Microsoft's historic MS-DOS has a prominent place in the development of the personal computer. It was a leading operating system for x86 during the 1980s and 1990s before Microsoft ceased development in 2000. Not just that, MS-DOS was a driving force behind Microsoft's growth into the leading PC software vendor.
Back in March 2014, Redmond released MS-DOS 1.25 and 2.0 source code to the Computer History Museum. For years later, the company now wants the platform to be more widely available. With that in mind, Microsoft has released MS-DOS on GitHub.
In an announcement post, the company says it is re-open-sourcing the operating system. Of course, Microsoft is in the process of finalizing a $7.5 billion acquisition of GitHub. Now, MS-DOS is available to anyone who wants to use it. The GitHub repository for the OS can be downloaded here.
“The source files are being (re)published for historical reference purposes and to allow exploration and experimentation for those interested in early PC Operating Systems. The source will be kept static, so please don't send Pull Requests suggesting any modifications to the source files!”
Microsoft says the reason for the release is to give users easier access to MS-DOS source files. Certainly, GitHub provides a more efficient read and refer experience to the original compressed archive file.

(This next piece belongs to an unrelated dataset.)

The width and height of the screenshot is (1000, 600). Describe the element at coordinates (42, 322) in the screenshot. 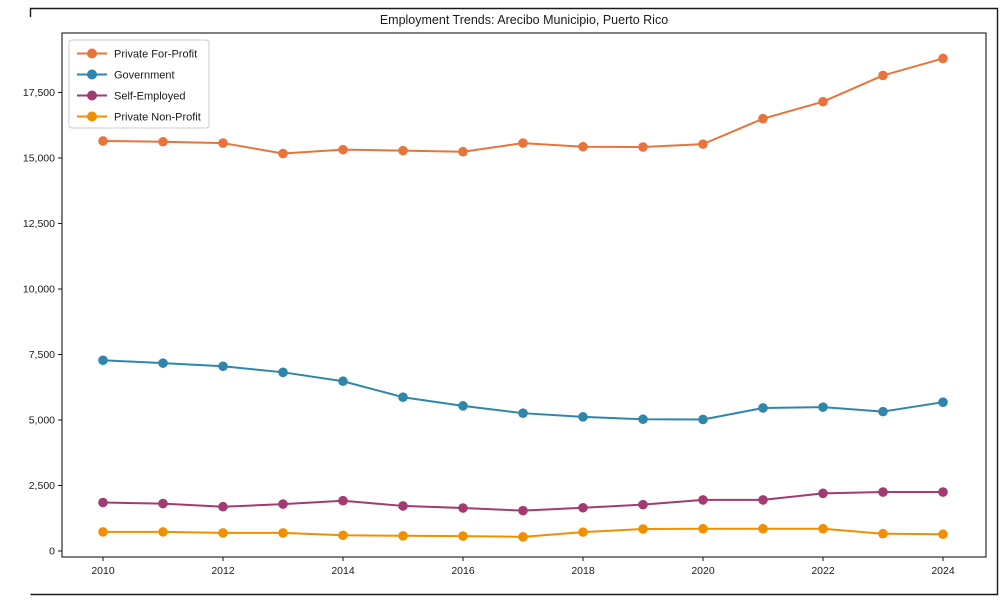

I see `y-axis-ticks: 0 2,500 5,000 7,500 10,000 12,500 15,000 17,500` at that location.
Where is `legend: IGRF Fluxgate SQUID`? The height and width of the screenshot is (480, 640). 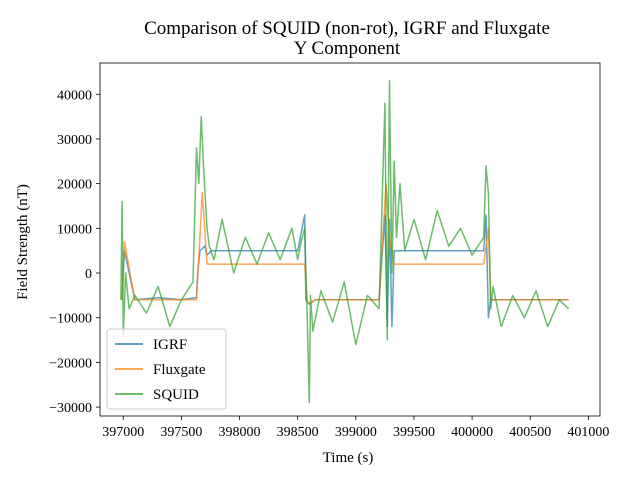
legend: IGRF Fluxgate SQUID is located at coordinates (166, 369).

Also in the announcement, Microsoft pointed to some interesting facts about the OS. For example, the source code dates from December 29th 1980:
- All the source for MS-DOS 1.25 and 2.0 was written in 8086 assembly code
- The source code for the initial release of 86-DOS dates from around December 29th 1980
- The MS-DOS 1.25 code dates from around May 9th 1983, and is comprised of just 7 source files, including the original MS-DOS Command-Line shell – ASM!
- MS-DOS 2.0 dates from around August 3rd 1983, and grew considerably in sophistication (and team size), and is comprised of 100 .ASM files
- There are some interesting documentation (.TXT, .DOC) files interspersed with the source and object files – many are well worth a read, as are many of the source code comments!